**WHAT TO DO**:
Gather every line in the records below that contains the word "Where", and copy each one out in full.

-- START OF DATASET CONTENT --

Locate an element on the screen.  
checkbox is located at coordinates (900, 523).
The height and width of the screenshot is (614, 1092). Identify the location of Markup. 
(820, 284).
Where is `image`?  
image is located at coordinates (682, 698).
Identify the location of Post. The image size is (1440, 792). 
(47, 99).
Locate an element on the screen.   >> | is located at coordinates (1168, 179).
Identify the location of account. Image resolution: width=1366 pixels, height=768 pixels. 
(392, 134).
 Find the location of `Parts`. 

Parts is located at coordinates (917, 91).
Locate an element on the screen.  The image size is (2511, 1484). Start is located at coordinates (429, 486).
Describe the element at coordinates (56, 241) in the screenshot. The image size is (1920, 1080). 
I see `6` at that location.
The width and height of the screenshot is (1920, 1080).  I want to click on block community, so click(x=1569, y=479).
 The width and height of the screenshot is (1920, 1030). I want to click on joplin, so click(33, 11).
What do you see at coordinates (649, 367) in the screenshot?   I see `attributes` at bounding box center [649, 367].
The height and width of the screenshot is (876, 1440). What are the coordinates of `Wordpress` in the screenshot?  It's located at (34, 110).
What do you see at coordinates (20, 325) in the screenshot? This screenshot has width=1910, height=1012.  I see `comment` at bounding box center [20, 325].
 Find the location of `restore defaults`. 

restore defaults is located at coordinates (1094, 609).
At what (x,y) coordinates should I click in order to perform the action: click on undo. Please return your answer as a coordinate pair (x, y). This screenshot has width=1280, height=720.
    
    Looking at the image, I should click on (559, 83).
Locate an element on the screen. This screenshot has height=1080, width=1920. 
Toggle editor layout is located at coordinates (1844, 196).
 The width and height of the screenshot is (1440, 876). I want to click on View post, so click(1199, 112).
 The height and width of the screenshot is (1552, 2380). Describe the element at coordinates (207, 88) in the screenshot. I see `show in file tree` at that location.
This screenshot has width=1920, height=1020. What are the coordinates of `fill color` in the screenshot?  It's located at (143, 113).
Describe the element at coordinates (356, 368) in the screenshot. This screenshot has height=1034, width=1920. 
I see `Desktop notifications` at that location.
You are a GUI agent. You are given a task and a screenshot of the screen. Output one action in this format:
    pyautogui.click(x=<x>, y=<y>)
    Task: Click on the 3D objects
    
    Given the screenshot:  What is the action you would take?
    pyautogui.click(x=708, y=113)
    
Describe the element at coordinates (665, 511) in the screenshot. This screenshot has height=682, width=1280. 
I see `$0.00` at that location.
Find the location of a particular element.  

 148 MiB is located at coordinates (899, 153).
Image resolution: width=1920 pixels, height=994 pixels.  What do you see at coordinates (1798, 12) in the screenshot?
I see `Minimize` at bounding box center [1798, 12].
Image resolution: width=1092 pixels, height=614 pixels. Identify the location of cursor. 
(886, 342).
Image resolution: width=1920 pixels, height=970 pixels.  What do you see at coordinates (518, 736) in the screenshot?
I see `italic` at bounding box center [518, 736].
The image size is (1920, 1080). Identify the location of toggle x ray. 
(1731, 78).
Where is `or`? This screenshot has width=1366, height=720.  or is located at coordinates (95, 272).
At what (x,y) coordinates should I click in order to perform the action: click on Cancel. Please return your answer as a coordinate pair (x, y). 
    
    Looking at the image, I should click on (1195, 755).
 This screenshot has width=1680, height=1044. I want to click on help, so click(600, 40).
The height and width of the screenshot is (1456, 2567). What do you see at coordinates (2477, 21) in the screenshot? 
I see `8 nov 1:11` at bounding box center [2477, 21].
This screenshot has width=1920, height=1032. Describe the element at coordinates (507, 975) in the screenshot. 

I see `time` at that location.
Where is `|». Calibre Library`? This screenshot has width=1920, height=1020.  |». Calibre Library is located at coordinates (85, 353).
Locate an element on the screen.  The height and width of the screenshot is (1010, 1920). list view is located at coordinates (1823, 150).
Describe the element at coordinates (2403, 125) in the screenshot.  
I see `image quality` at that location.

-- END OF DATASET CONTENT --

**SOLUTION TO THIS PROBLEM**:
Where is `image`?  
Where is `or`? This screenshot has width=1366, height=720.  or is located at coordinates (95, 272).
Where is `|». Calibre Library`? This screenshot has width=1920, height=1020.  |». Calibre Library is located at coordinates (85, 353).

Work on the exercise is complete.